**TEXTABSCHNITT:**
Wo ist das Wasser im Rems-Murr-Kreis am günstigsten und wo am teuersten? Und warum gibt es überhaupt Unterschiede bei den Wasserpreisen? Antworten gibt es hier.

Waiblingen - Duschen, Trinken, Spülen, Waschen, Kochen: Jeder Mensch, jeder Haushalt braucht Wasser – und das jeden Tag. Unzählige Kilometer Wasserleitungen und Kanäle unterhalten die Kommunen, um die Versorgung ihrer Bürger mit dem wertvollen Nass tagtäglich zu gewährleisten. Das kostet.

**DATENSATZ:**
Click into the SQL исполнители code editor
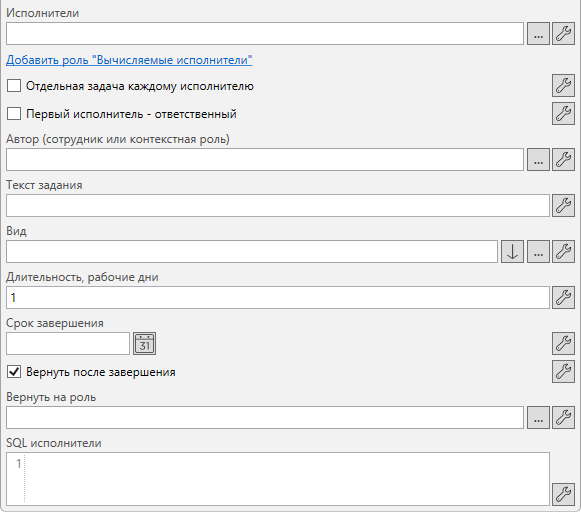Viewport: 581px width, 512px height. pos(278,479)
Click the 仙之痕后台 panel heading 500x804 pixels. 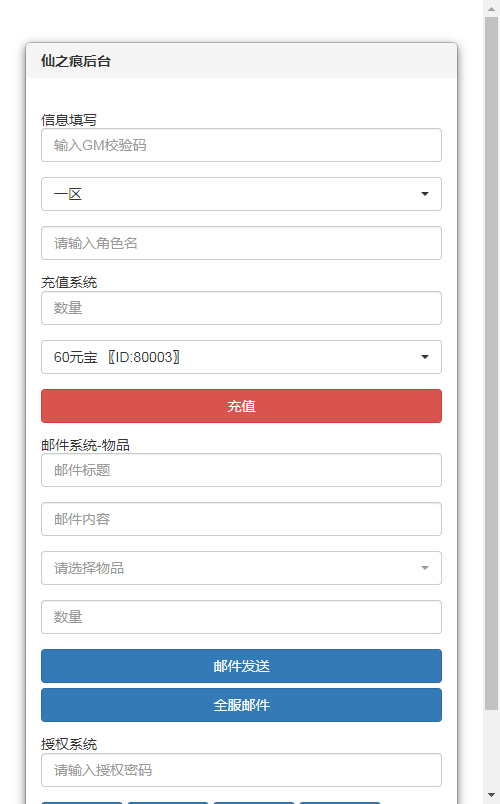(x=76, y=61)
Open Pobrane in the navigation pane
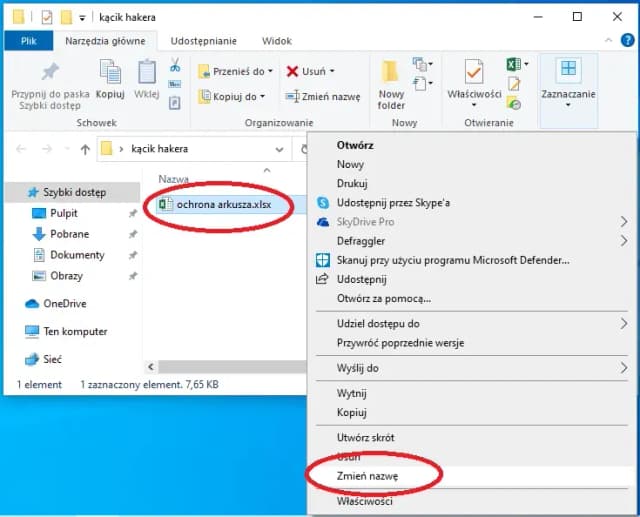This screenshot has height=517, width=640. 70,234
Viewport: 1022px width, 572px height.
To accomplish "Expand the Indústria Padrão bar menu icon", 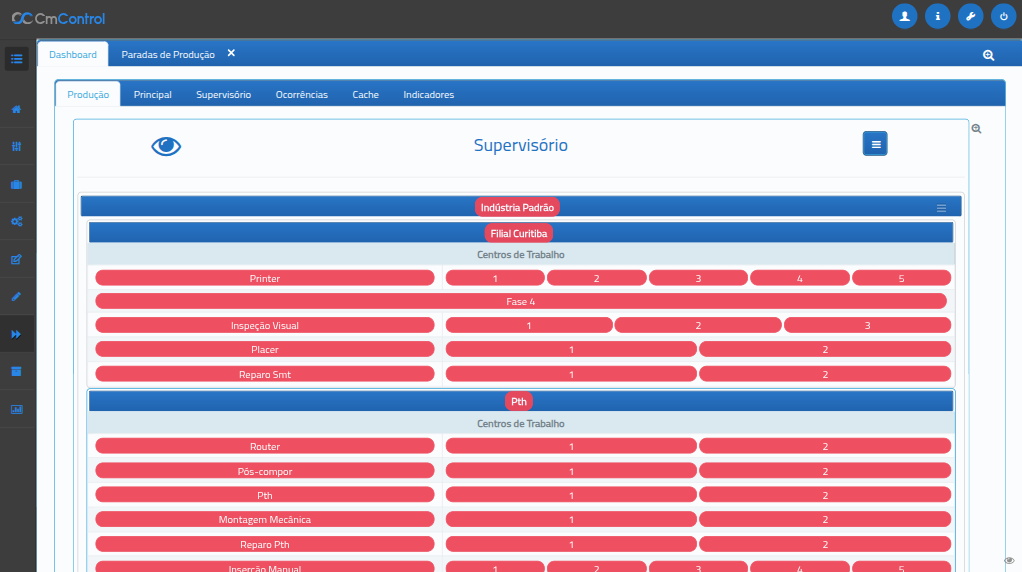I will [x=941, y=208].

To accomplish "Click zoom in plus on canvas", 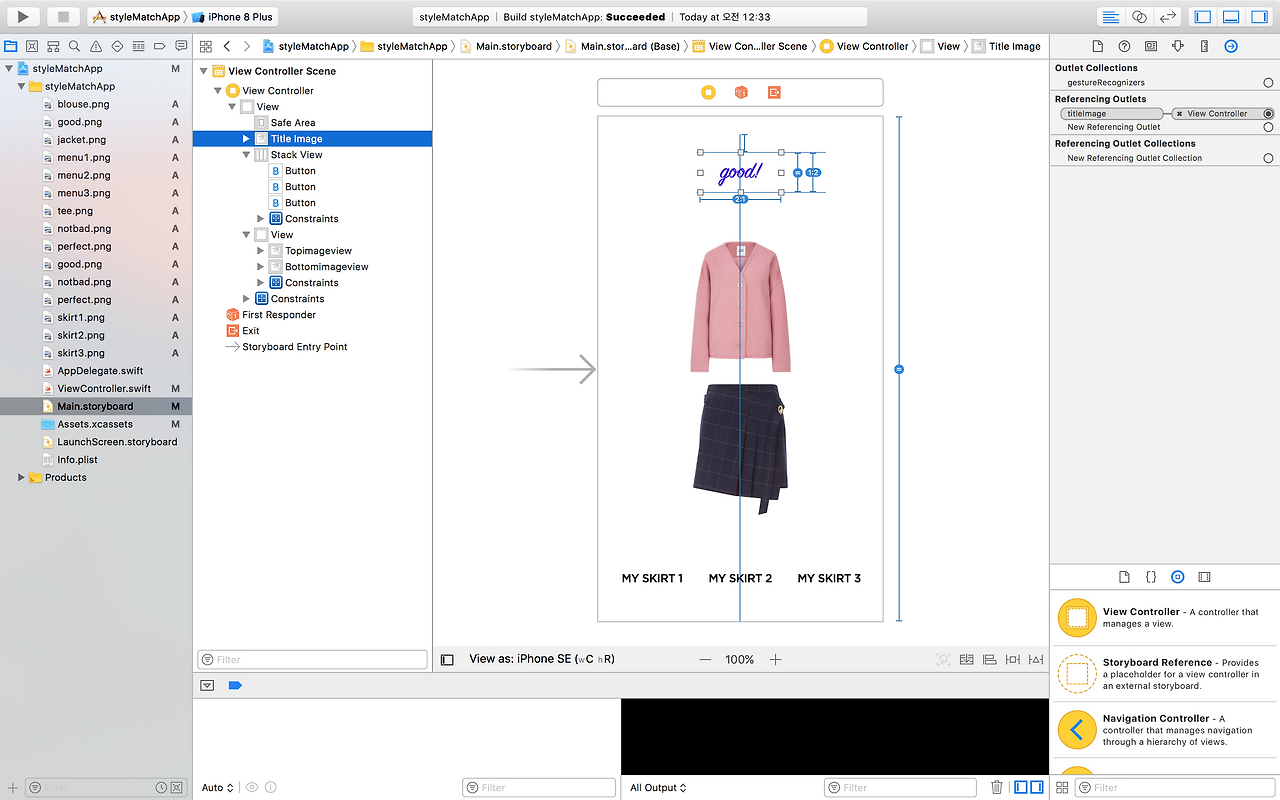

**ANFORDERUNGEN:**
Schreibe den Text über die Wasserpreise im Rems-Murr-Kreis im Anschluss an seinen letzten Satz weiter. Die Einträge haben hierfür keine Bedeutung.

**ANTWORT ZUR AUFGABE:**
Ein Blick auf die Tabelle aller Entgelte dafür im Rems-Murr-Kreis – erstellt vom Statistischen Landesamt Baden-Württemberg – zeigt: Es gibt erhebliche Unterschiede. Während ein Bürger aus Alfdorf nur 1,77 Euro pro Kubikmeter Trinkwasser zahlen muss (alle Daten von 2018), werden in Spiegelberg für die gleiche Menge 3,23 Euro fällig. Der Kubikmeter Abwasser ist wiederum mit 1,25 Euro am billigsten in Korb und mit 4,07 Euro am teuersten in Großerlach.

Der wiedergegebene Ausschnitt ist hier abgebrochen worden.